Im Frühjahr 1947 ist die Lebensmittelversorgung der Hamburger Bevölkerung an einem Tiefpunkt angelangt. Nach einem harten Winter in der Nachkriegszeit gibt es kaum noch Vorräte. 150.000 Menschen protestieren am 9. Mai gegen den Mangel.

von Janine Kühl

Über die Wintermonate sind die Lebensmittelrationen im Nachkriegs-Hamburg immer weiter geschrumpft: Nur noch 800 Kalorien pro Tag stehen dem "Normalverbraucher" Anfang Mai 1947 zu. Der Gewerkschaftsbund der Hansestadt mobilisiert angesichts dieser prekären Versorgungslage zu einem Proteststreik. 150.000 Hamburgerinnen und Hamburger folgen diesem Aufruf am 9. Mai 1947 - manche Quellen sprechen gar von 200.000 Menschen. Es ist die größte Demonstration in Deutschland seit dem Zweiten Weltkrieg. Arbeiterinnen und Arbeiter, aber auch Angestellte, Hausfrauen und Studierende schließen sich den Protestzügen und der anschließenden Kundgebung auf dem Platz vor dem Besenbinderhof an.

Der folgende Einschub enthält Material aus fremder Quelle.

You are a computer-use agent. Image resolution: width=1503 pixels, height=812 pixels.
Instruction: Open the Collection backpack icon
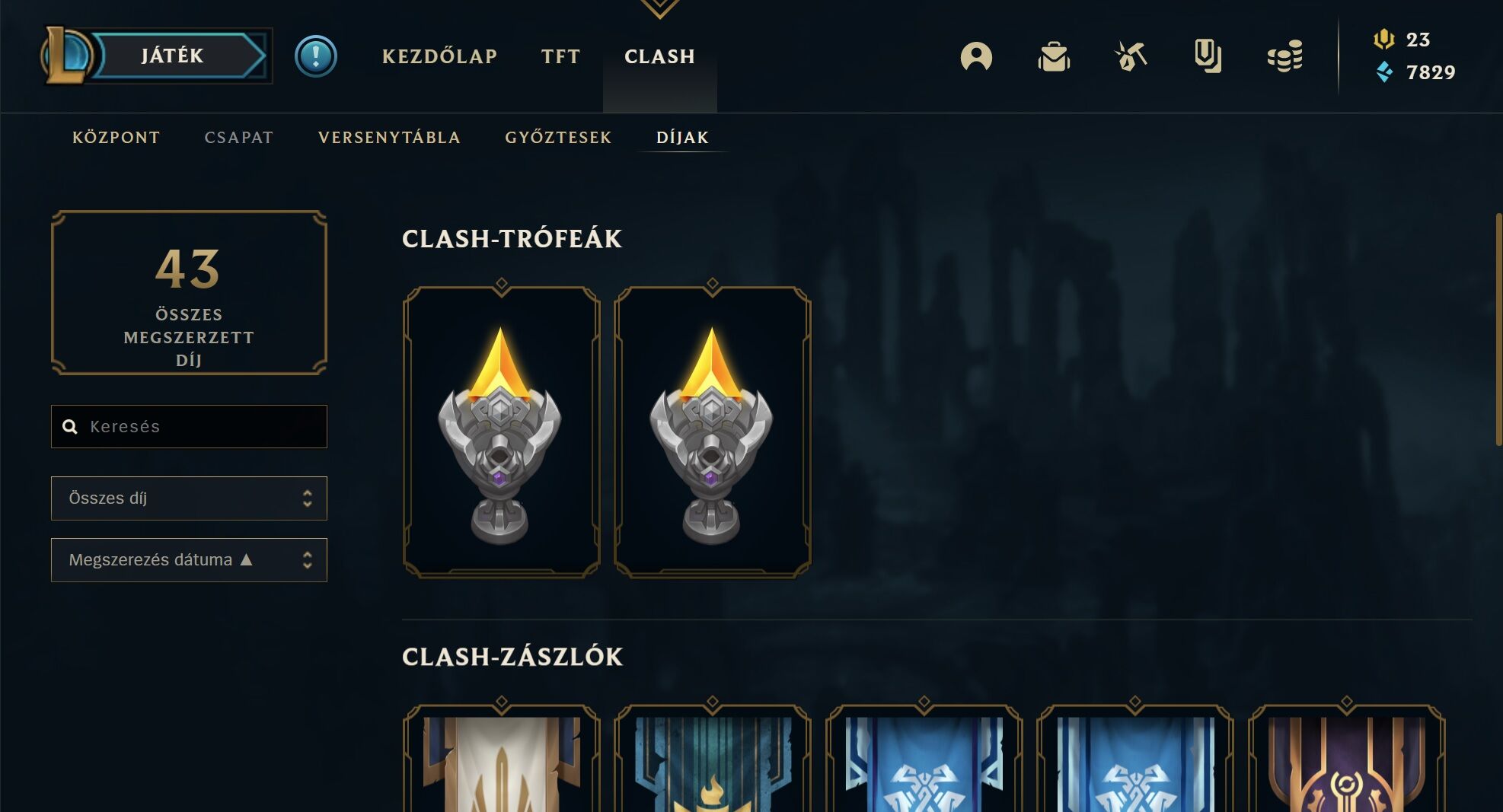click(1054, 56)
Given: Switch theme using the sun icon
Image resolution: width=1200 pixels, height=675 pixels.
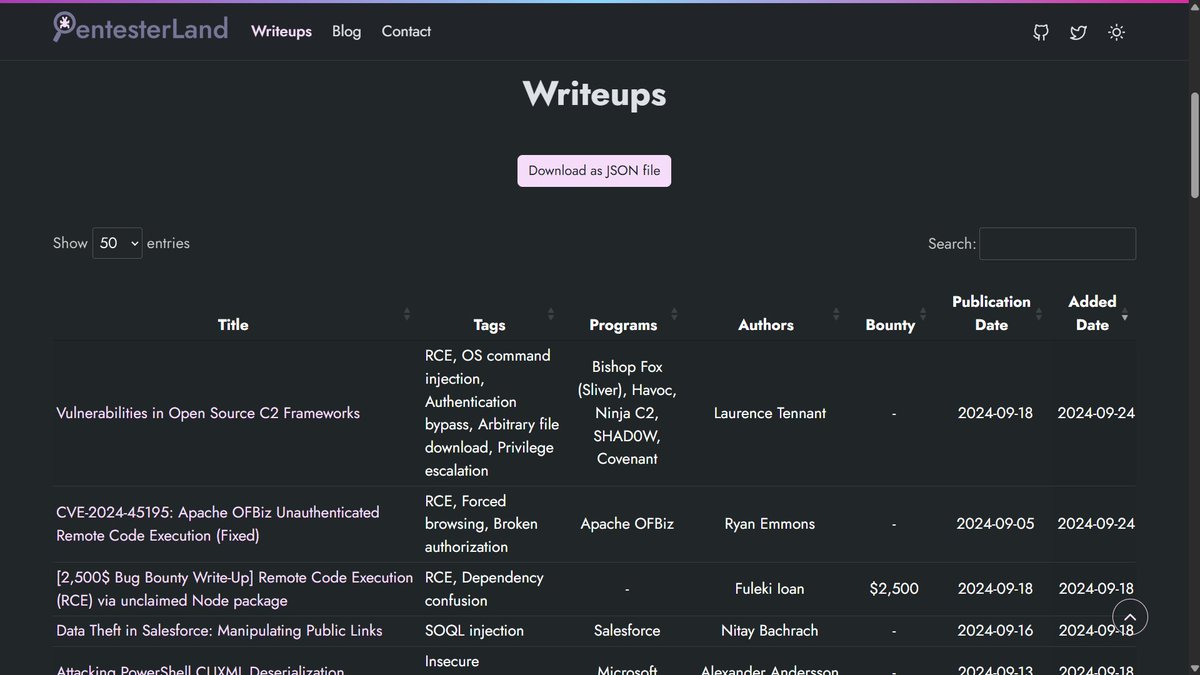Looking at the screenshot, I should 1116,32.
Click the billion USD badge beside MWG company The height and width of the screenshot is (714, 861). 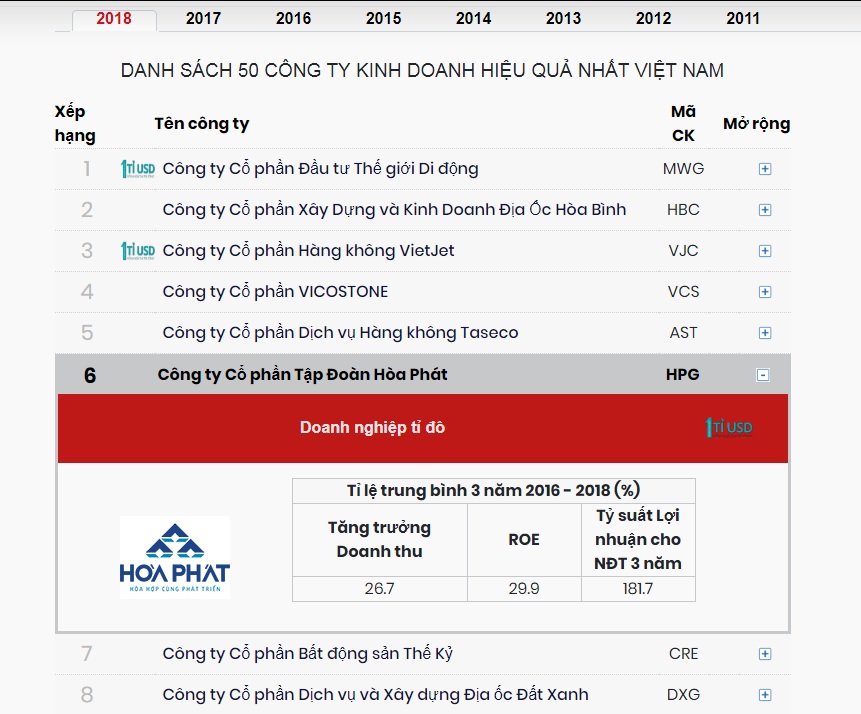[138, 169]
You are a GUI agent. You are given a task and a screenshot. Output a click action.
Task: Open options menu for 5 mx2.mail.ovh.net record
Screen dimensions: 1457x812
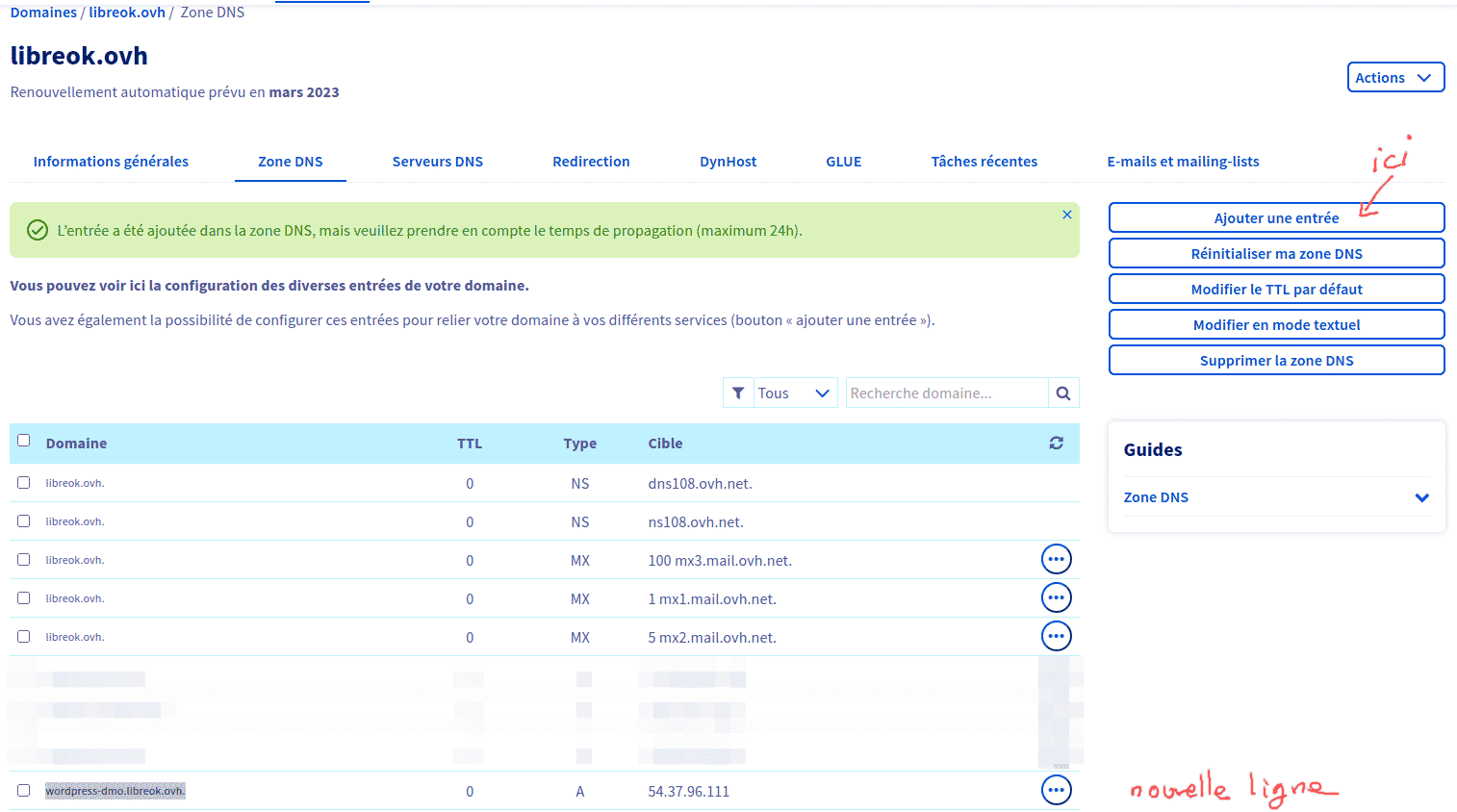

Ausgelaugt nach Krieg und besonders kaltem Winter

Vor Ruinen ausgebombter Wohnhäuser in Hamburg stehen Behelfsheime, sogenannte Nissenhütten. © picture-alliance/ dpa Foto: Ulrich Mohr
Den knappen Wohnraum in der zerbombten Stadt müssen sich die Hamburger mit zigtausend Flüchtlingen teilen.

Die Bürgerinnen und Bürger der Hansestadt haben einen langen und entbehrungsreichen Winter hinter sich. Es ist einer der kältesten Winter des 20. Jahrhunderts - und er trifft auf eine von den Entbehrungen des Zweiten Weltkriegs völlig entkräftete Bevölkerung. Die Militärregierung geht von 1,37 Millionen Bewohnerinnen und Bewohnern aus, die im zerstörten Hamburg versorgt werden müssen. Darunter sind mehr als 70.000 Flüchtlinge vor allem aus den Ostgebieten. Die Wohnungsnot ist groß: Viele leben in Behelfsheimen wie den Nissenhütten, finden in Ruinen, Bunkern oder Kellern Unterschlupf.

Das Wirtschaftsgebiet Bizone entsteht

Schon im Dezember 1946 ist die Versorgungslage in Hamburg katastrophal. Henry Vaughan Berry, von 1946 bis 1949 britischer Zivilgouverneur in Hamburg, spricht von Zuständen wie "in napoleonischen Zeiten". Am Jahresende liegt die tägliche Kalorienzuteilung durch die alliierten Besatzer bei 1.550 Kalorien pro "Normalverbraucher", sie sinkt in den kommenden Wochen auf unter 1.000 Kalorien. Am 1. Januar entsteht aus der britischen und der US-amerikanischen Besatzungszone die "Bizone". Die Zusammenfassung zum "Vereinigten Wirtschaftsgebiet" weckt Hoffnungen auf eine positive Wirtschaftsentwicklung und eine damit einhergehende Verbesserung der Lebensbedingungen.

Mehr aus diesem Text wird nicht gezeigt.